WHAT THE EXERCISE ASKS:
Copy every line of the data below without changing anything.

[SOURCE MATERIAL]

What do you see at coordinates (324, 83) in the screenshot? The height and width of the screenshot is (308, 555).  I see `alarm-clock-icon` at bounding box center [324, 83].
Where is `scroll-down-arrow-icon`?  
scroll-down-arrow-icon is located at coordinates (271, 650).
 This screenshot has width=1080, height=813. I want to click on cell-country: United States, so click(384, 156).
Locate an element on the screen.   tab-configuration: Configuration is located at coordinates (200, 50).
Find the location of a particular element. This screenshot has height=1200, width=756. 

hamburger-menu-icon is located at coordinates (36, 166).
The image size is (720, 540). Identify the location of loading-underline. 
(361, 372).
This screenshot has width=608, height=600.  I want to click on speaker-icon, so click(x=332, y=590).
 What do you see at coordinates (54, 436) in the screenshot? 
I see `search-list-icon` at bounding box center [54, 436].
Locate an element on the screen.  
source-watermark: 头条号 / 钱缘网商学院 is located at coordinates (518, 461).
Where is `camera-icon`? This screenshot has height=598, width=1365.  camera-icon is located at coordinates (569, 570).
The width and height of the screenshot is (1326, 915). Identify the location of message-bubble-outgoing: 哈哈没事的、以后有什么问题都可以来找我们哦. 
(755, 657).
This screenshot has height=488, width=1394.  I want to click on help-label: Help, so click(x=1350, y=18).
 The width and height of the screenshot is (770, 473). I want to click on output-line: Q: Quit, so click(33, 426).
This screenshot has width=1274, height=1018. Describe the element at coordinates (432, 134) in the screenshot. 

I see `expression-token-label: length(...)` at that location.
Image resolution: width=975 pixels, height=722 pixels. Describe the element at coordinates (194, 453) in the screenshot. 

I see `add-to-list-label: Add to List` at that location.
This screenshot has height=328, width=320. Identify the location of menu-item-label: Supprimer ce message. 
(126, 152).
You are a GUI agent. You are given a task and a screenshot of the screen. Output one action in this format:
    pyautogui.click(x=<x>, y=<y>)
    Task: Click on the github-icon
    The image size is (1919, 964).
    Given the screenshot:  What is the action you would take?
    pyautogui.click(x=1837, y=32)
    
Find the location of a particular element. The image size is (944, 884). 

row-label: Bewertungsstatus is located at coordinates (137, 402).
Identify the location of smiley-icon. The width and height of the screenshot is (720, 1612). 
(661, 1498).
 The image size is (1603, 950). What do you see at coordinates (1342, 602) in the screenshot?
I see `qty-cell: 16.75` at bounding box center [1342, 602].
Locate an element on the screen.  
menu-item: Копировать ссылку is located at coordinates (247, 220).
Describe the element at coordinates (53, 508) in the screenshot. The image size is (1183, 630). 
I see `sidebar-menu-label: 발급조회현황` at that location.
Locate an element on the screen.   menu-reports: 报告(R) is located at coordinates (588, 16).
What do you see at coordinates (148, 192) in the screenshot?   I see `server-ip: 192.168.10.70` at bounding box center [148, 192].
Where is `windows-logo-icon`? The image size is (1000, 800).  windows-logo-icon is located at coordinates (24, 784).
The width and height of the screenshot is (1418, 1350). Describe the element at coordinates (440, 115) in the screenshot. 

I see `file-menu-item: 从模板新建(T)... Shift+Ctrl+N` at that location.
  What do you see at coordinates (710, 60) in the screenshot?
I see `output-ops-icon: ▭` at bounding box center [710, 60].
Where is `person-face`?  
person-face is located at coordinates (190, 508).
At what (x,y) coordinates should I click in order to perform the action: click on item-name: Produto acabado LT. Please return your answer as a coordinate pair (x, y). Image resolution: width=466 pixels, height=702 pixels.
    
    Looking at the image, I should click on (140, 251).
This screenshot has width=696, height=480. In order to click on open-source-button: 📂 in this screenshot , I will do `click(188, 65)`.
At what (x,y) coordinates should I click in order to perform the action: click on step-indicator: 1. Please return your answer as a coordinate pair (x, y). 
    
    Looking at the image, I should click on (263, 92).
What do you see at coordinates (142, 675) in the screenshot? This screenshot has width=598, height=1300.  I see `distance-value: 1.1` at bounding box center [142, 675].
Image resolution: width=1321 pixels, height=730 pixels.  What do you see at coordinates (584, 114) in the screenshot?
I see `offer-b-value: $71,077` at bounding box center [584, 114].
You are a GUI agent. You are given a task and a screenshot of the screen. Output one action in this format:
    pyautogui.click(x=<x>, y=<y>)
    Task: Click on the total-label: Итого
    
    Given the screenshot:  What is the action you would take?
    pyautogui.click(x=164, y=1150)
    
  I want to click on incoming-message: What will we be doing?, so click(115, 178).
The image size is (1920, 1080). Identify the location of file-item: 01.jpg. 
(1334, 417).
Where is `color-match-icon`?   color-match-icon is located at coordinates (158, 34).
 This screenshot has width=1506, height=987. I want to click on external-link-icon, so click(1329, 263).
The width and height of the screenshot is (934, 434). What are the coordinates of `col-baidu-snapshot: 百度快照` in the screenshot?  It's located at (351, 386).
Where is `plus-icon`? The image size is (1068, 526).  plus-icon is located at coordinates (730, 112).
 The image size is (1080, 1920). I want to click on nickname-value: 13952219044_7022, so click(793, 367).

[/SOURCE MATERIAL]

ANSWER SECTION:
What do you see at coordinates (324, 83) in the screenshot? The height and width of the screenshot is (308, 555).  I see `alarm-clock-icon` at bounding box center [324, 83].
Where is `scroll-down-arrow-icon`?  
scroll-down-arrow-icon is located at coordinates (271, 650).
 This screenshot has width=1080, height=813. I want to click on cell-country: United States, so click(384, 156).
Locate an element on the screen.   tab-configuration: Configuration is located at coordinates (200, 50).
Find the location of a particular element. This screenshot has height=1200, width=756. 

hamburger-menu-icon is located at coordinates (36, 166).
The image size is (720, 540). Identify the location of loading-underline. 
(361, 372).
This screenshot has width=608, height=600.  I want to click on speaker-icon, so click(x=332, y=590).
 What do you see at coordinates (54, 436) in the screenshot? 
I see `search-list-icon` at bounding box center [54, 436].
Locate an element on the screen.  
source-watermark: 头条号 / 钱缘网商学院 is located at coordinates (518, 461).
Where is `camera-icon`? This screenshot has height=598, width=1365.  camera-icon is located at coordinates (569, 570).
The width and height of the screenshot is (1326, 915). Identify the location of message-bubble-outgoing: 哈哈没事的、以后有什么问题都可以来找我们哦. 
(755, 657).
This screenshot has height=488, width=1394.  I want to click on help-label: Help, so click(x=1350, y=18).
 The width and height of the screenshot is (770, 473). I want to click on output-line: Q: Quit, so click(33, 426).
This screenshot has width=1274, height=1018. Describe the element at coordinates (432, 134) in the screenshot. 

I see `expression-token-label: length(...)` at that location.
Image resolution: width=975 pixels, height=722 pixels. Describe the element at coordinates (194, 453) in the screenshot. 

I see `add-to-list-label: Add to List` at that location.
This screenshot has height=328, width=320. Identify the location of menu-item-label: Supprimer ce message. 
(126, 152).
You are a GUI agent. You are given a task and a screenshot of the screen. Output one action in this format:
    pyautogui.click(x=<x>, y=<y>)
    Task: Click on the github-icon
    The image size is (1919, 964).
    Given the screenshot:  What is the action you would take?
    pyautogui.click(x=1837, y=32)
    
Find the location of a particular element. The image size is (944, 884). 

row-label: Bewertungsstatus is located at coordinates (137, 402).
Identify the location of smiley-icon. The width and height of the screenshot is (720, 1612). 
(661, 1498).
 The image size is (1603, 950). What do you see at coordinates (1342, 602) in the screenshot?
I see `qty-cell: 16.75` at bounding box center [1342, 602].
Locate an element on the screen.  
menu-item: Копировать ссылку is located at coordinates (247, 220).
Describe the element at coordinates (53, 508) in the screenshot. The image size is (1183, 630). 
I see `sidebar-menu-label: 발급조회현황` at that location.
Locate an element on the screen.   menu-reports: 报告(R) is located at coordinates (588, 16).
What do you see at coordinates (148, 192) in the screenshot?   I see `server-ip: 192.168.10.70` at bounding box center [148, 192].
Where is `windows-logo-icon`? The image size is (1000, 800).  windows-logo-icon is located at coordinates (24, 784).
The width and height of the screenshot is (1418, 1350). Describe the element at coordinates (440, 115) in the screenshot. 

I see `file-menu-item: 从模板新建(T)... Shift+Ctrl+N` at that location.
  What do you see at coordinates (710, 60) in the screenshot?
I see `output-ops-icon: ▭` at bounding box center [710, 60].
Where is `person-face`?  
person-face is located at coordinates (190, 508).
At what (x,y) coordinates should I click in order to perform the action: click on item-name: Produto acabado LT. Please return your answer as a coordinate pair (x, y). Image resolution: width=466 pixels, height=702 pixels.
    
    Looking at the image, I should click on (140, 251).
This screenshot has width=696, height=480. In order to click on open-source-button: 📂 in this screenshot , I will do `click(188, 65)`.
At what (x,y) coordinates should I click in order to perform the action: click on step-indicator: 1. Please return your answer as a coordinate pair (x, y). 
    
    Looking at the image, I should click on (263, 92).
What do you see at coordinates (142, 675) in the screenshot? This screenshot has width=598, height=1300.  I see `distance-value: 1.1` at bounding box center [142, 675].
Image resolution: width=1321 pixels, height=730 pixels.  What do you see at coordinates (584, 114) in the screenshot?
I see `offer-b-value: $71,077` at bounding box center [584, 114].
You are a GUI agent. You are given a task and a screenshot of the screen. Output one action in this format:
    pyautogui.click(x=<x>, y=<y>)
    Task: Click on the total-label: Итого
    
    Given the screenshot:  What is the action you would take?
    pyautogui.click(x=164, y=1150)
    
  I want to click on incoming-message: What will we be doing?, so click(115, 178).
The image size is (1920, 1080). Identify the location of file-item: 01.jpg. 
(1334, 417).
Where is `color-match-icon`?   color-match-icon is located at coordinates (158, 34).
 This screenshot has width=1506, height=987. I want to click on external-link-icon, so click(1329, 263).
The width and height of the screenshot is (934, 434). What are the coordinates of `col-baidu-snapshot: 百度快照` in the screenshot?  It's located at (351, 386).
Where is `plus-icon`? The image size is (1068, 526).  plus-icon is located at coordinates (730, 112).
 The image size is (1080, 1920). I want to click on nickname-value: 13952219044_7022, so click(793, 367).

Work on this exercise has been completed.